# Brotherhoodofpain reported for ICANN violation



## kdraoui (Sep 20, 2019)

Brotherhoodofpain forum shut down​From what I gather in posts around the internet brotherhoodofpain.com was shutdown after being reported for ICANN terms of service violations. It appears the person who reported BOP also reported steroid-forums.com and had them shut down as well. Apparently somebody has a dislike steroid source forums like BOP and SF.

The forum owner PAiN and his co-admin "don't want to be old" have been on meso complaining. 

Just sharing some community info :32 (1): #brotherhoodofpain


----------



## Stacked (Sep 20, 2019)

Brotherhoodofpain is loaded with scammers​I'm not surprised at the news. Brotherhood of pain forum was a haven for scammers with the sources being protected by PAiN the owner. He likely scammed the wrong person this time. I read brotherhood of pain was bringing in about 25k a month in advertising from sources.

Quite possible one these kids that BOP attracts got scammed or figured out what was going on was tech savvy. I have heard the same person responsible for taking BOP down also took down steroid-forums.com. If the forums were no plastered with steroid source banners, advertisements and open pricing this would not be possible.


----------



## Straight30weight (Sep 20, 2019)

I thought they were being blackmailed by a hacker of some kind. Its not the first time BOP has been hacked.


----------



## j2048b (Sep 20, 2019)

BOP members are being blackmailed for cash in btc.... And hacked, both had hackers get into peoples accounts and even their private emails... that forum is always being hacked.


----------



## Straight30weight (Sep 20, 2019)

j2048b said:


> They are being blackmailed for cash in btc.... And hacked, both had hackers get into peoples accounts and even their private emails...
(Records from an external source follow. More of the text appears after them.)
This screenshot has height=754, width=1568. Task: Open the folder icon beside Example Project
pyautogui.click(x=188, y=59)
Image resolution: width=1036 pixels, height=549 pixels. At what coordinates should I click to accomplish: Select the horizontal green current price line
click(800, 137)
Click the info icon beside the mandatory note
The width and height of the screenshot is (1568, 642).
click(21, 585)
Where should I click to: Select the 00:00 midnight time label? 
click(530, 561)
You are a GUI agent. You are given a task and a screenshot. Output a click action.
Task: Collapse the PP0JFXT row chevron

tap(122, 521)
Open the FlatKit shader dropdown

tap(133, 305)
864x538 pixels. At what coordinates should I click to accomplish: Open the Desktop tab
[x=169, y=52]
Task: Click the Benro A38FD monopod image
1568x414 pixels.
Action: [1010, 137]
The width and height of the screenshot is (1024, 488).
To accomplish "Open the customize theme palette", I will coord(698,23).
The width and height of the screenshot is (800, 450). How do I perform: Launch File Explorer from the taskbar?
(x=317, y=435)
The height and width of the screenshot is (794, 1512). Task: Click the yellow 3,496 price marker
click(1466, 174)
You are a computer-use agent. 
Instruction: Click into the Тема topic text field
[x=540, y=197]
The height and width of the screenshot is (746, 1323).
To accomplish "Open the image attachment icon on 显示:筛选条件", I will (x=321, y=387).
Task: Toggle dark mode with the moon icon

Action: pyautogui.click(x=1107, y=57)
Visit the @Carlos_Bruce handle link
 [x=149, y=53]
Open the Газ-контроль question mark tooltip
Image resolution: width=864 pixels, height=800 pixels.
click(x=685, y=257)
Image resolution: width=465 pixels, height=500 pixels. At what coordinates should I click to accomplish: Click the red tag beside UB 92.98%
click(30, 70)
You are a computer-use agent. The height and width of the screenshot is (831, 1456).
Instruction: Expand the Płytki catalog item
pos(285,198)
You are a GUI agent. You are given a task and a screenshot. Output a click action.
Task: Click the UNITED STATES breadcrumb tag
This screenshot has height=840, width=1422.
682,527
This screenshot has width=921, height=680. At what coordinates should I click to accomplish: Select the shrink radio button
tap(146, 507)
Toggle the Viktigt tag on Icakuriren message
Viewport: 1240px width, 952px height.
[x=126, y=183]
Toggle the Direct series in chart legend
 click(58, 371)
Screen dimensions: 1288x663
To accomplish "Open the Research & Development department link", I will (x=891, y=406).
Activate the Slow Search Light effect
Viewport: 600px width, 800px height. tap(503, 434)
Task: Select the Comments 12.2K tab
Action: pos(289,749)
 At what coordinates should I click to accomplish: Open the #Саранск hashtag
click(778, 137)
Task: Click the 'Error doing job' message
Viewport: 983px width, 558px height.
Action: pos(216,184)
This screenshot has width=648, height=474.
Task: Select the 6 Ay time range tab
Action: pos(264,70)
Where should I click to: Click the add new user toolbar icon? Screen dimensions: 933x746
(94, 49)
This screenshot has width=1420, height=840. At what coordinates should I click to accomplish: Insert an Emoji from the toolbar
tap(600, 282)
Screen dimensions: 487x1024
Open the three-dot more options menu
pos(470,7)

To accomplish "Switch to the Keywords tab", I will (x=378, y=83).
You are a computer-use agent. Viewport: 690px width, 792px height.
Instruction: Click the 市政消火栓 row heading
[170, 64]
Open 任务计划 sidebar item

I read somewhere $10k a month is what they wanted. The same guy hit steroid-forums and professional muscle.


----------



## rexwal (Sep 20, 2019)

Likely a result of this owner (PAiN) and this guy Don't wanna be old or (DWBO) the administrator supporting scamming sources for years. That forum was plastered with steroid source banners and sources that had been outcast from other forums for scamming. Somehow these things were always overlooked for the all mighty dollar.


----------



## Jin (Sep 21, 2019)

Can we hire the hackers to go after Ology?


----------



## German89 (Sep 21, 2019)

Change your passwords BOP has always been a problem. I think PAiN steals money forum user while reading pm's and collecting information. Its the worst source forum online.


----------



## Spongy (Sep 22, 2019)

mugzy said:


> Lol... no.



Lol, there is absolutely nothing going on at ology it seems like.  Most of their staff doesn't even appear to be active.


----------



## GymGod (Feb 4, 2021)

Stacked said:


> I'm not surprised at the news. Brotherhood of pain forum was a haven for scammers with the sources being protected by PAiN the owner. He likely scammed the wrong person this time. I read brotherhood of pain was bringing in about 25k a month in advertising from sources.
> 
> Quite possible one these kids that BOP attracts got scammed or figured out what was going on was tech savvy. I have heard the same person responsible for taking BOP down also took down steroid-forums.com. If the forums were no plastered with steroid source banners, advertisements and open pricing this would not be possible.


Sounds like exactly what happened to me


----------



## GymGod (Feb 4, 2021)

German89 said:


> Change your passwords BOP has always been a problem. I think PAiN steals money forum user while reading pm's and collecting information. Its the worst source forum online.


Sounds familiar


----------